Anrechnung von weniger als 18 Mon.Versicherungszeit beim Abkommensstaat USA

von
Heinz

Im Sozialversicherungsabkommen zwischen Deutschland und USA wurde vereinbart,dass jemand welcher in einem Abkommensstaat -also Deutschland oder USA-weniger als 18 Monate Versicherungszeiten zurückgelegt hat,diese sowohl bei der Prüfung der Vorausetzungen als auch bei der Berechnung der Rente vom anderen Abkommensstaat berücksichtigt wird.Obwohl dieses in Deutschland so praktiziert wird,werden die unter 18 Mon.liegenden Versicherungszeiten bei der Berechnung der USA Rente nicht anerkannt.
Meine Frage:Ist diese Vorgehensweise seitens der USA richtig ?
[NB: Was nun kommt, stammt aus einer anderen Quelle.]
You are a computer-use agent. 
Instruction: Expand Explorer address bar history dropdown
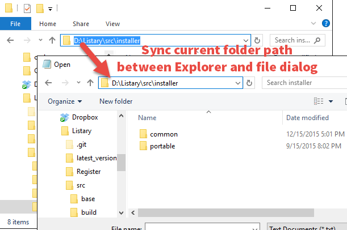tap(245, 41)
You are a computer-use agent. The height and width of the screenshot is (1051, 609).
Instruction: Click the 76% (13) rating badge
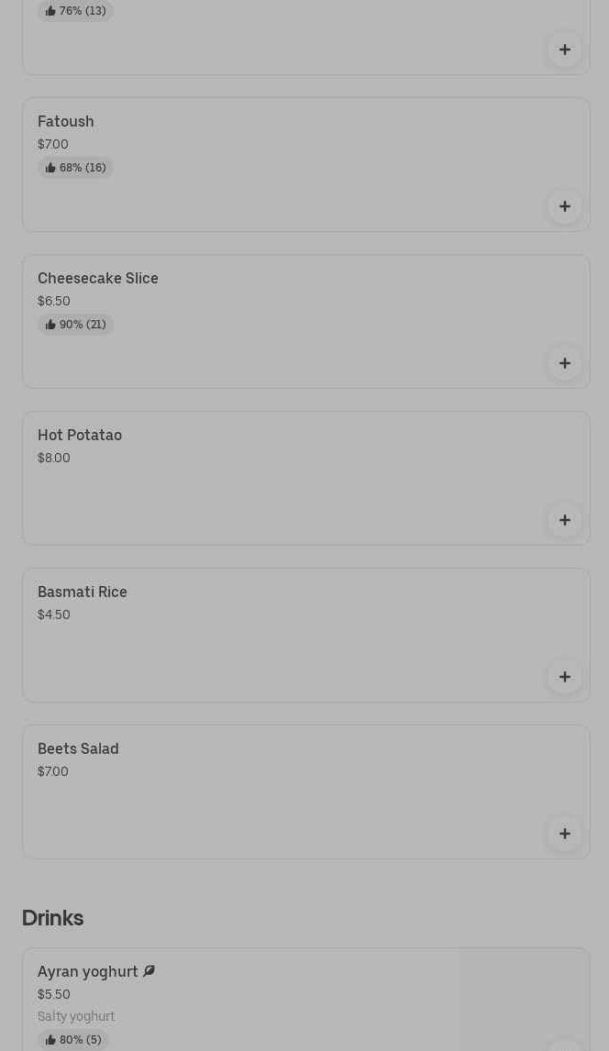pos(75,11)
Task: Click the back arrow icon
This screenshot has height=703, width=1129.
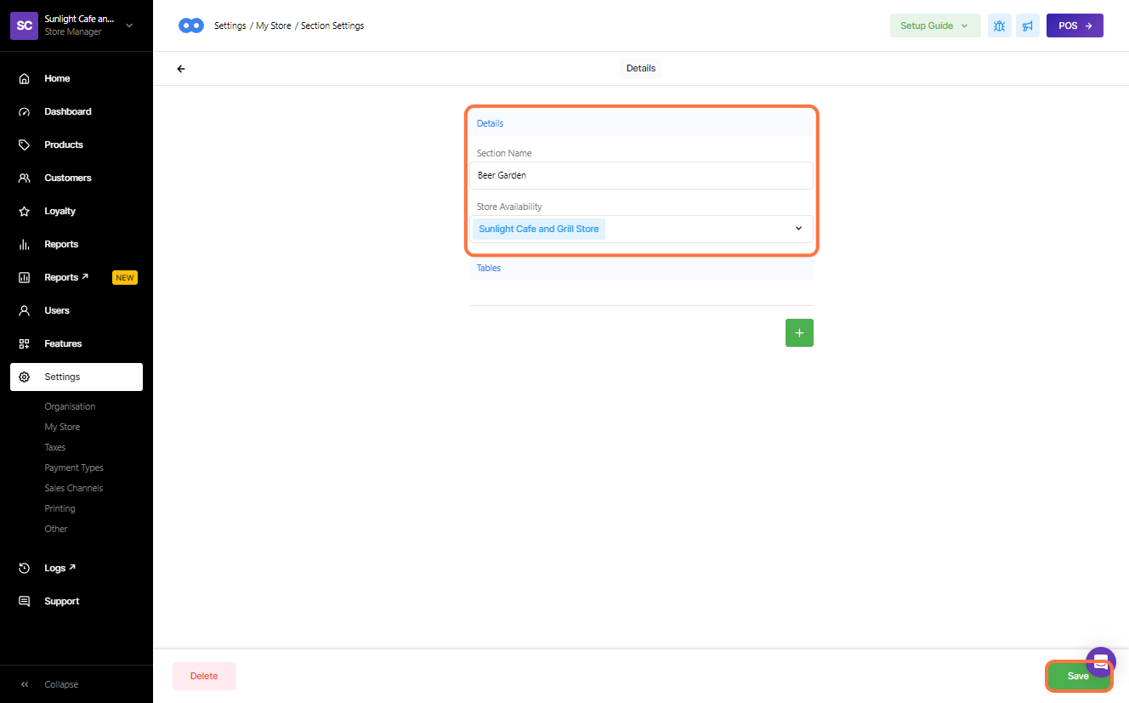Action: [x=181, y=69]
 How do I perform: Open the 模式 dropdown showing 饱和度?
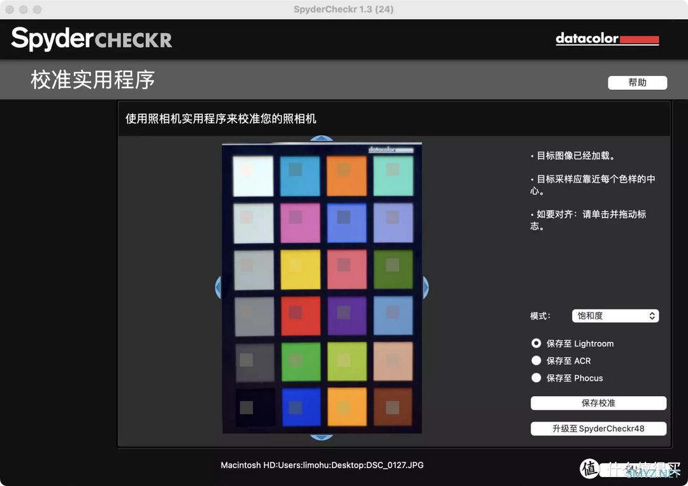coord(615,316)
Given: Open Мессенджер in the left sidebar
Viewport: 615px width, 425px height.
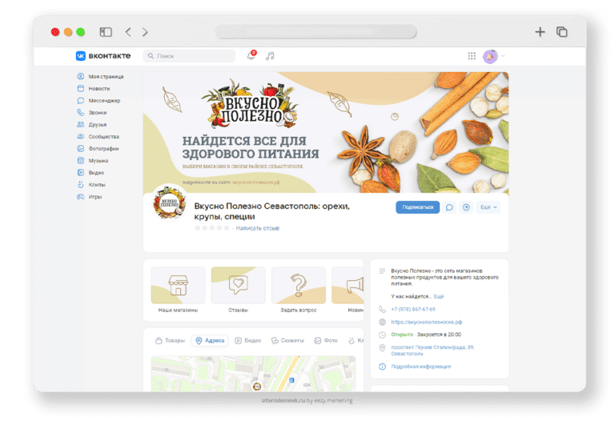Looking at the screenshot, I should [x=104, y=101].
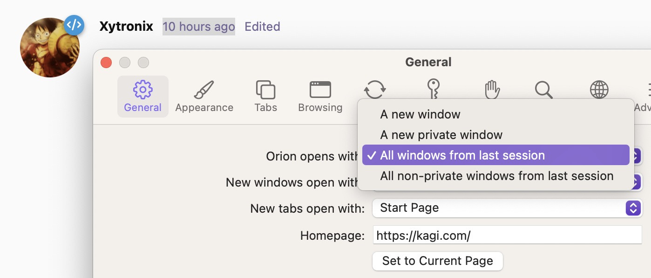651x278 pixels.
Task: Open the Websites globe icon pane
Action: click(599, 89)
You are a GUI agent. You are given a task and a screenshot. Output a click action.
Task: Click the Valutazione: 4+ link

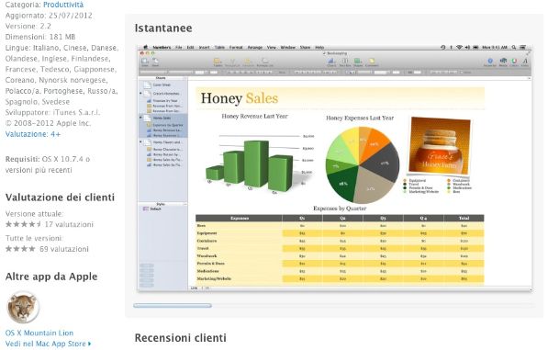tap(33, 134)
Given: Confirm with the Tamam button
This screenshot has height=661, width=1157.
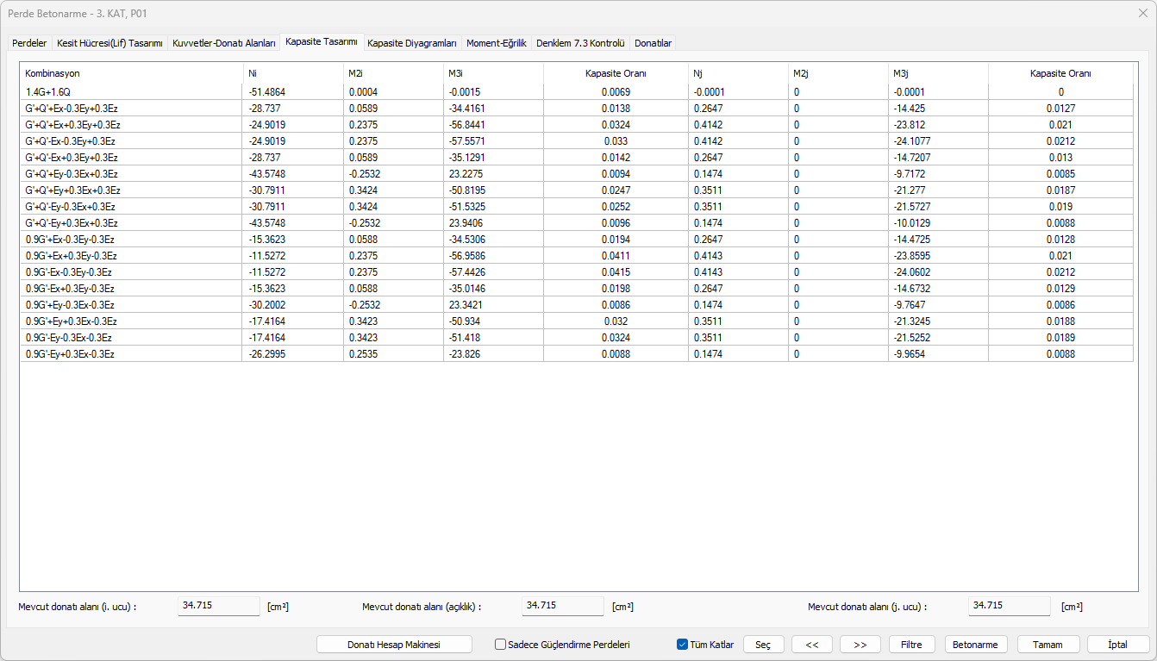Looking at the screenshot, I should click(1048, 645).
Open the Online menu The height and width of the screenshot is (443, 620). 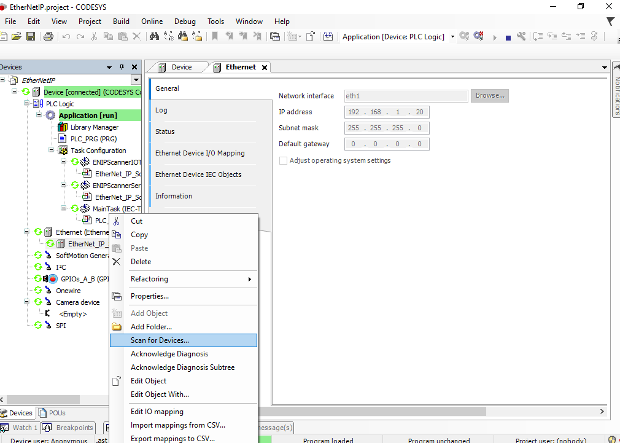tap(152, 21)
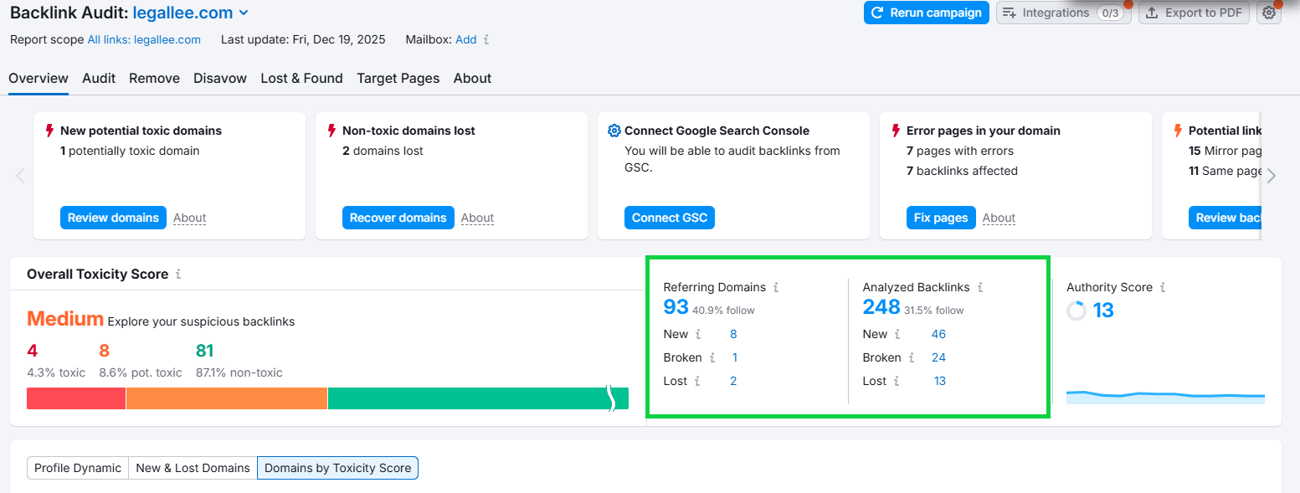Select the Profile Dynamic view toggle

click(x=78, y=468)
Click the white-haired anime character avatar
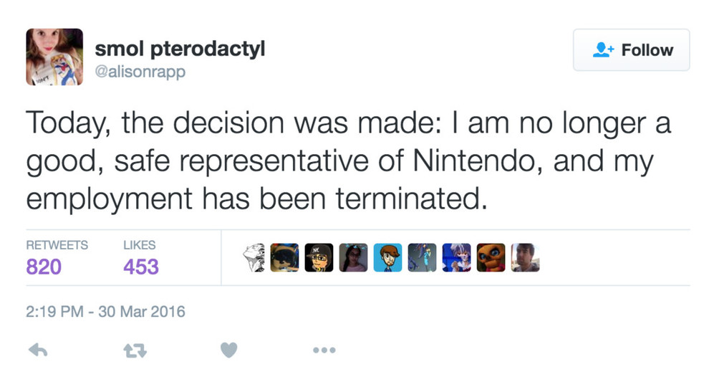The height and width of the screenshot is (387, 714). [x=456, y=258]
von Experte/in Experten-Antwort

Diese Vorgehensweise ist korrekt. Bei den Versicherungszeiten die in einem Umfang von weniger als 18 Monaten zurückgelegt wurden, handelt es sich um sogenannte "Kleinstzeiten", die dann nicht beim Träger in den USA, sondern nach dem Abkommen grundsätzlich von Ihrem deutschen Rentenversicherungsträger berücksichtigt werden. Würden diese Zeiten auch beim us-amerikanischen Träger berücksichtigt werden, würde insoweit eine doppelte Berücksichtigung derselben in den USA zurückgelegten Beschäftigungszeit erfolgen, die durch die von Ihnen beschriebene Vorgehensweise ausgeschlossen wird. Bitte setzen Sie sich jedoch für Fragen bzgl. der konkreten Auswirkungen mit Ihrem deutschen Rentenversicherung sträger in Verbindung.

von
Heinz

Vielen Dank für die schnelle Antwort.
Die Angelegenheit wurde bereits mit dem deutschen Versicherungsträger in Berlin besprochen.Diese sind jedoch der Meinung ,da in Deutschland auf Grund fehlender Versicherungszeiten kein Rentenanspruch entstanden ist, müßte die "Kleinstzeit"in der USA- Rentenberechnung berücksichtigt werden.
So steht es auch in der Broschüre "Arbeiten in Deutschland u. in den USA" Nr.771 ,Seite 19 der Deutschen Rentenvers.
Auch gibt es ein Urteil vom BSG vom 31.10 2002,B4 RA 45/01R wie solche Minirenten aus USA in Deutschland bewertet werden.
Wie ist die unterschiedliche Auffassung zu bewerten?